Region 1 | 09/21/2022

Sentiment: 1 strongly support, 3 support, 4 neutral/abstain, 0 oppose, 0 strongly oppose

Region 3 | 09/20/2022

Sentiment: 2 strongly support, 12 support, 1 neutral/abstain, 0 oppose, 0 strongly oppose

Region 2 | 09/13/2022

Sentiment: 8 strongly support, 10 support, 6 neutral/abstain, 0 oppose, 0 strongly oppose This was not discussed during the meeting, but OPTN representatives were able to submit comments with their sentiment.
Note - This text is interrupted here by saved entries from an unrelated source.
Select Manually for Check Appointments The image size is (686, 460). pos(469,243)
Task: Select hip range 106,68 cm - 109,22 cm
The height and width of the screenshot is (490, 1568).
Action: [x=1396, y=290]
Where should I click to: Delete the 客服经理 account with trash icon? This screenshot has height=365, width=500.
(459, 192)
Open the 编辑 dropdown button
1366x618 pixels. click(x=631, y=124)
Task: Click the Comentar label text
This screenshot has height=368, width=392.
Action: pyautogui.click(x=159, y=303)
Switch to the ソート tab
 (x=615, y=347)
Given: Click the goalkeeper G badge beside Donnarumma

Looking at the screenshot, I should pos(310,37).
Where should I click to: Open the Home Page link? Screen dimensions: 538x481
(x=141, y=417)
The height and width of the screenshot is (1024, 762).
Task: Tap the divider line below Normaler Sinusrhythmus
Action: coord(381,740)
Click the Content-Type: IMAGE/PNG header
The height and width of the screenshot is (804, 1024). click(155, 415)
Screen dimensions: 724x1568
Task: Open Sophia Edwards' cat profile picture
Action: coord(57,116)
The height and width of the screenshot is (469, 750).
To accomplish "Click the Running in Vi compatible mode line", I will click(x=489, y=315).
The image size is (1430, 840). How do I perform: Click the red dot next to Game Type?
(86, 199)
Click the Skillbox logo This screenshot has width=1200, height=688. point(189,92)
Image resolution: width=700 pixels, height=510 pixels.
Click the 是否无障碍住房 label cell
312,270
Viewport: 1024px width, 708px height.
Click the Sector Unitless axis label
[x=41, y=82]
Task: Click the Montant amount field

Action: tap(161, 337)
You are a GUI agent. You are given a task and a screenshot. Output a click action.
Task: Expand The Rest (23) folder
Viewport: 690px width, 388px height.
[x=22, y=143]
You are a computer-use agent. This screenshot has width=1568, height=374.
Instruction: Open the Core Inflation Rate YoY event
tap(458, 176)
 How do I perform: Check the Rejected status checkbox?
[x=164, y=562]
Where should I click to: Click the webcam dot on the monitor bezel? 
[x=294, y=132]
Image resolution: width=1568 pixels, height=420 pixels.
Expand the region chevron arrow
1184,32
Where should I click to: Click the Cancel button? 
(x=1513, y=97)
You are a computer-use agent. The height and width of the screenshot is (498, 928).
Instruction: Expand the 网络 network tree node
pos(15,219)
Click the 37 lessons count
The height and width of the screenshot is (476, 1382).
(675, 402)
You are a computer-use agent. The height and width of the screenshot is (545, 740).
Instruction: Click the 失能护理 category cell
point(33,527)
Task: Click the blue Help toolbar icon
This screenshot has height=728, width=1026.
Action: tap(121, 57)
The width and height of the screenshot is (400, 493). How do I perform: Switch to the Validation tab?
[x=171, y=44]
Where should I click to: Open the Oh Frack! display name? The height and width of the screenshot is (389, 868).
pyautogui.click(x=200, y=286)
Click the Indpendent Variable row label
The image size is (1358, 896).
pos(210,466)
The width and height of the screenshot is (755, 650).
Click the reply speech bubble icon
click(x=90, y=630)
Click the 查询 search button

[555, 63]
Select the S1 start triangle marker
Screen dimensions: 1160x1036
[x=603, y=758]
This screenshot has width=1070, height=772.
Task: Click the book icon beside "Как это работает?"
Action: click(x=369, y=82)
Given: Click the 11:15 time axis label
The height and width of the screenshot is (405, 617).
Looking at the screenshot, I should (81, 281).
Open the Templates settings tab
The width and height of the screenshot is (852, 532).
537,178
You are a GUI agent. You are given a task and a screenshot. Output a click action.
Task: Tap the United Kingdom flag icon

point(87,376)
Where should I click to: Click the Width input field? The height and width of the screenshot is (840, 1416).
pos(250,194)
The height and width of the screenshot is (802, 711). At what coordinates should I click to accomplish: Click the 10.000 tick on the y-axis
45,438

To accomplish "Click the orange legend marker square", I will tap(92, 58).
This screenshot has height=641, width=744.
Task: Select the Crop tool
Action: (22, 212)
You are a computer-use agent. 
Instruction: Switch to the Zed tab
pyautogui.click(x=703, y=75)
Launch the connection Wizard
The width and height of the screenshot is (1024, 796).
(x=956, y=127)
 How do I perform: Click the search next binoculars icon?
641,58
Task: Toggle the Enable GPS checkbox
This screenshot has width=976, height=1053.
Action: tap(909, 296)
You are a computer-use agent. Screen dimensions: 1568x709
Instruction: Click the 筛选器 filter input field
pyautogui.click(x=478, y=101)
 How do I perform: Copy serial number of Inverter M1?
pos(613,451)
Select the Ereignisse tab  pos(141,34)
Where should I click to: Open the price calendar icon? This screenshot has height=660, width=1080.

It was noted that patients affected by the recall should be at least status three without requiring exception letter, or consider status 2 depending on wait time.

Region 9 | 09/12/2022

Sentiment: 3 strongly support, 5 support, 0 neutral/abstain, 0 oppose, 0 strongly oppose

Region 5 | 09/08/2022

Sentiment: 10 strongly support, 14 support, 4 neutral/abstain, 0 oppose, 0 strongly oppose

Region 4 | 08/26/2022

Sentiment: 4 strongly support, 12 support, 3 neutral/abstain, 0 oppose, 0 strongly oppose | Comments: One commenter supported notifying patients of the change in policy.

Anonymous | 08/11/2022

This is an excellent modification and provides appropriate expedited transplant pathways to patients who have a potentially malfunctioning device.